SJTU-IPADS / PowerInfer

High-speed Large Language Model Serving on PCs with Consumer-grade GPUs
MIT License
7.96k stars 412 forks source link

Clarification on Output Neuron Pruning Method in "Deja Vu: Contextual Sparsity for Efficient LLMs at Inference Time #165

Closed adamgallas closed 8 months ago

adamgallas commented 8 months ago

Clarification on Output Neuron Pruning Method in "Deja Vu: Contextual Sparsity for Efficient LLMs at Inference Time"

Hello,

I am attempting to replicate the findings of "Deja Vu: Contextual Sparsity for Efficient LLMs at Inference Time" and have some questions regarding the methodology for predicting and applying sparsity in the MLP layers of LLMs, specifically for models like llama2 7b.

Both the "Deja Vu" paper and subsequent works, such as "ProSparse: Introducing and Enhancing Intrinsic Activation Sparsity within Large Language Models," propose using two small, low-rank MLP layers to predict the output sparsity level of large MLP layers. These approaches suggest replacing typical activation functions (SiLU or GeLU) with ReLU and applying the Deja Vu method for sparsity prediction.

However, it is unclear how the determination is made regarding which output neurons should be pruned based on the output of the predictor layer. Is it more appropriate to identify the top-k indices of the predictor output as significant, or should a threshold-based method be applied, indicating that any predictor output below zero means the corresponding output of the real MLP + ReLU should be zero?

Code Snippet from Deja Vu's Training:

...
x, y = batch
y = y.float().to(device)
logits = model(x.to(device))
probs = logits.sigmoid()
preds = probs >= 0.5

dif = y.int() - preds.int()
miss = dif > 0.0  # classifier didn't activate target neuron

weight = (y.sum() / y.numel()) + 0.005
loss_weight = y * (1 - weight) + weight
eval["Loss Weight"] += [weight.item()]
eval["Loss"] += [
    torch.nn.functional.binary_cross_entropy(probs, y, weight=loss_weight).item()
]
...

This code suggests a threshold-based approach to neuron pruning.

Deja Vu's Python Modeling:

...
def prepare_fc_weights(self, hidden_states: torch.Tensor):
    with torch.no_grad():
        self.predictor = self.predictor.float()

        _logit = self.predictor(hidden_states.reshape(-1, self.embed_dim).float())
        _, _top_indices = _logit.topk(self.topk, dim=1)
        _top_k_indices = _top_indices[:, :self.topk]
        self._mask = torch.zeros_like(_logit)
        self._mask = self._mask.scatter(1, _top_k_indices, 1).bool().half()
...
    hidden_states = self.fc1(hidden_states)
    if self.predictor != None:
        hidden_states = hidden_states * self._mask
...

In contrast, this snippet utilizes a top-k function for identifying active neurons.
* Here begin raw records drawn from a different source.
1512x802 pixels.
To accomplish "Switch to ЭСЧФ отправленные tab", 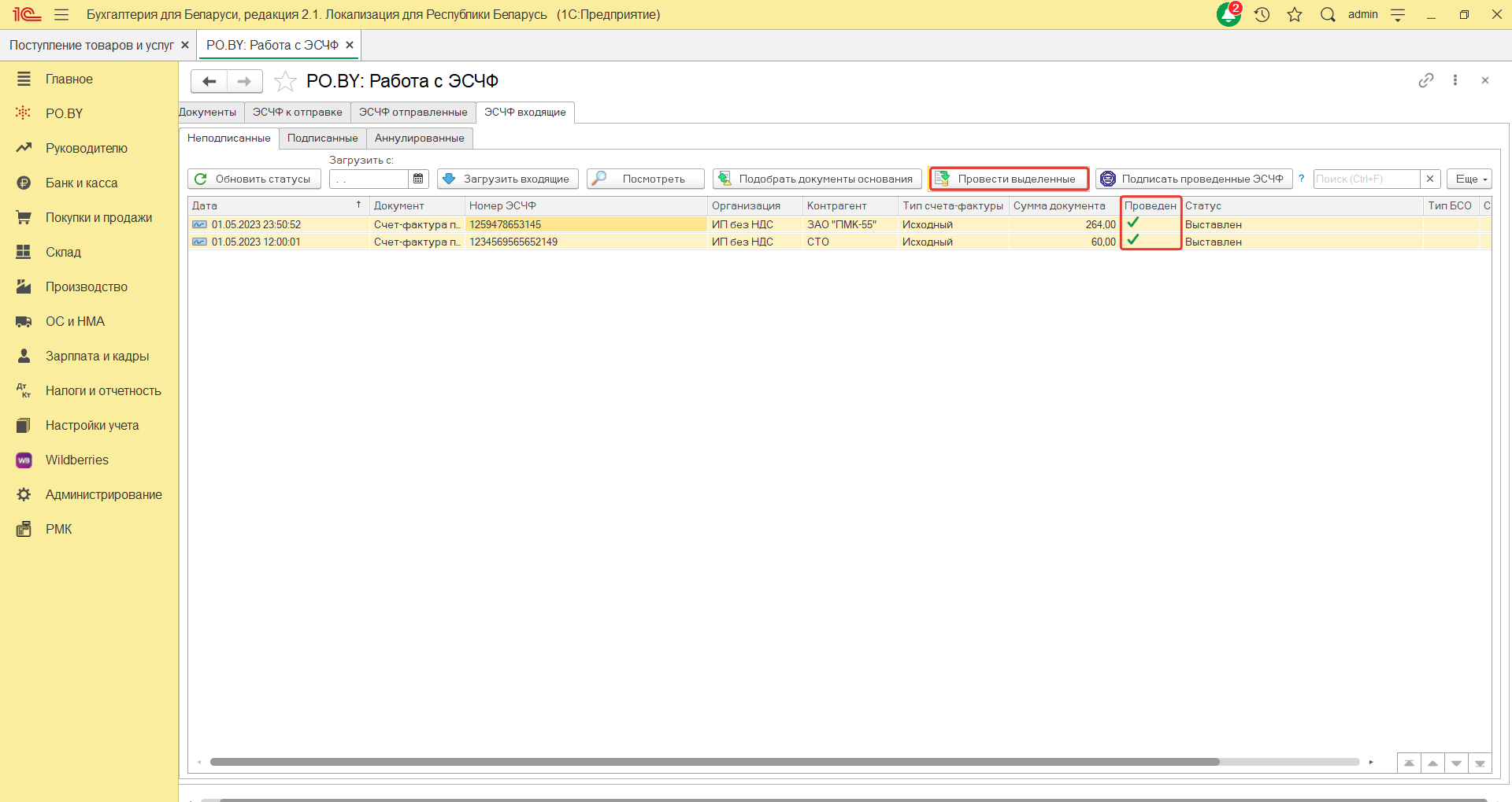I will tap(413, 113).

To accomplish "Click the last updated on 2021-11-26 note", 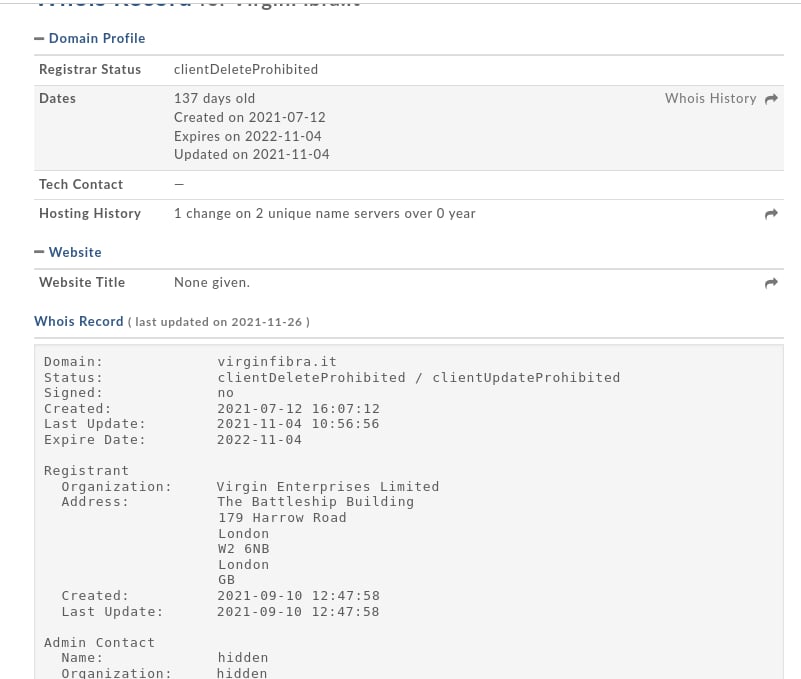I will pos(219,322).
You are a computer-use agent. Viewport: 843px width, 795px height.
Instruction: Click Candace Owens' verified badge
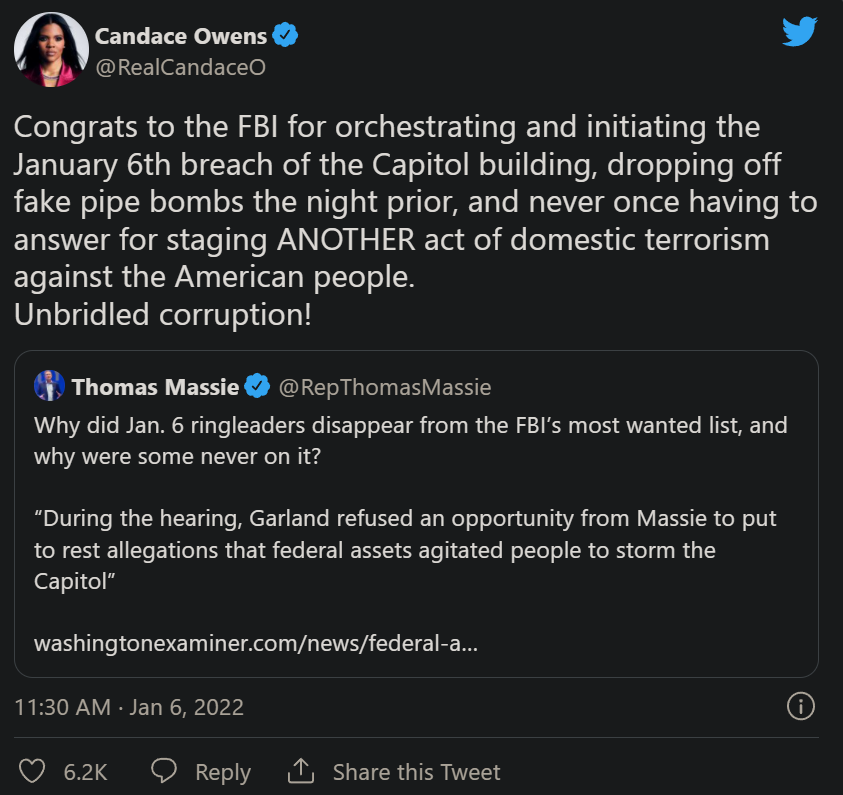point(287,37)
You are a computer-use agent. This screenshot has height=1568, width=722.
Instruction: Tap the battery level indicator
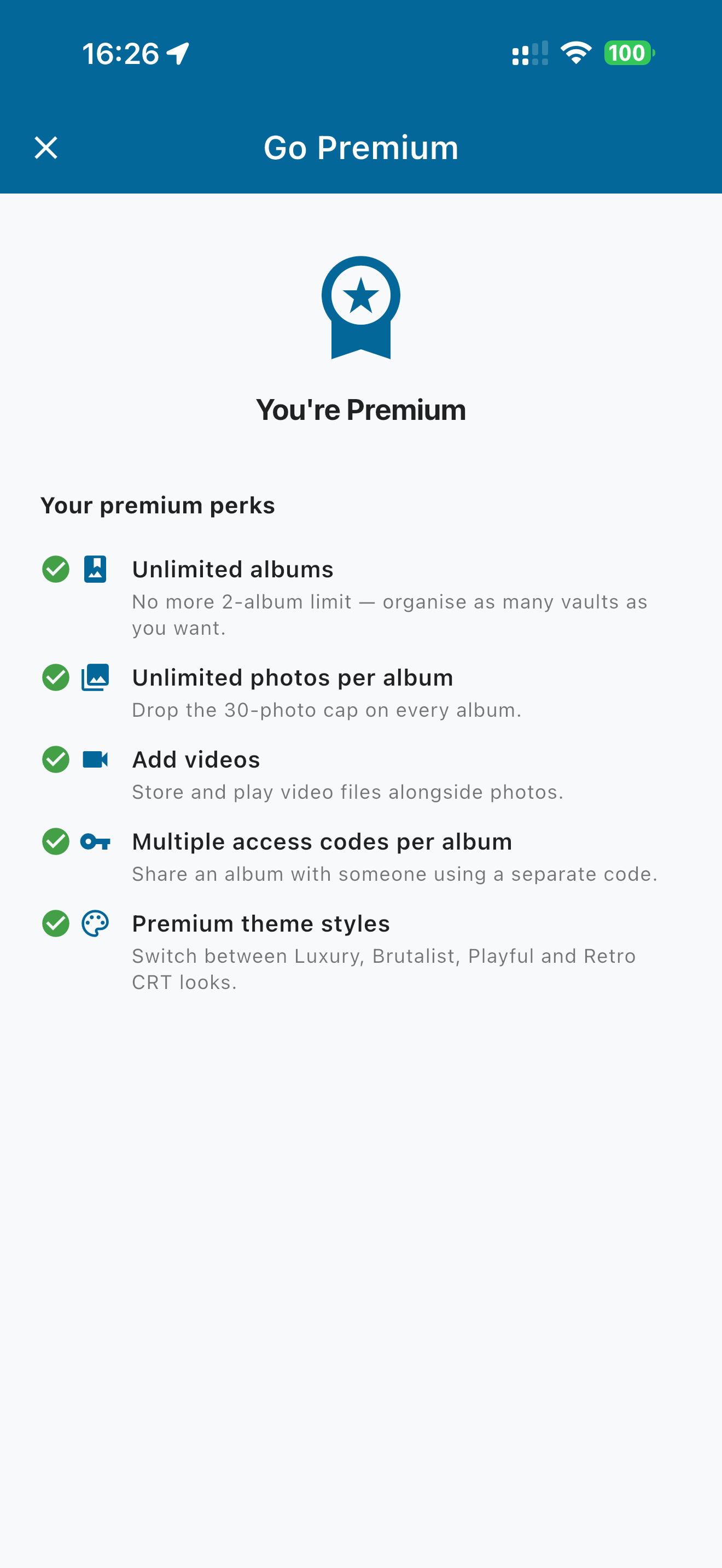click(629, 53)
PowerInfer's Implementation Snippet:

...
float *ffdata = (float *)dst->src[2]->data;
int *gid = (int *)dst->src[3]->data;
float *predictor_data = (float *)dst->src[2]->data;
const size_t predictor_row_size = dst->src[2]->ne[0]*ggml_type_size(GGML_TYPE_F32)/ggml_blck_size(GGML_TYPE_F32);
...
    ffdata = (float *)((char *)predictor_data + (i11 + i12*ne11 + i13*ne12*ne11)*predictor_row_size);
    float *dst_col = (float *)((char *)dst->data + (i1 * nb1 + i2 * nb2 + i3 * nb3));

    if (gid[ir0] == 1 || ffdata[ir0] < threshold) {
        dst_col[ir0] = 0;
        continue;
    }
    vec_dot(ne00, &dst_col[ir0], src0_row + ir0 * nb01, src1_col);
...

This implementation appears to adopt a threshold-based method, yet it's unclear how it aligns with the methods described in Deja Vu or ProSparse.

So how does the predictor work?

Given these observations and my own experimentation—where the top-k method proved effective but without clear guidance on selecting "k" due to the absence of details in ProSparse—I seek clarification on two fronts:

1 What is the recommended method for determining which neurons should be pruned: top-k or threshold-based?

2 How is the "k" value for the top-k method determined in practice, especially considering the variable sparsity levels across different models and tasks?

Any insights or clarifications on these points would be greatly appreciated, as they could significantly enhance the practical application and exploration of these promising sparsity techniques.

Thank you.

YixinSong-e commented 8 months ago

Thank you for your interest! Please see https://huggingface.co/SparseLLM/prosparse-llama-2-7b/discussions/2

adamgallas commented 8 months ago

Thank you for your prompt response. I truly appreciate it. I have updated my question in huggingface. Thank you again for your help!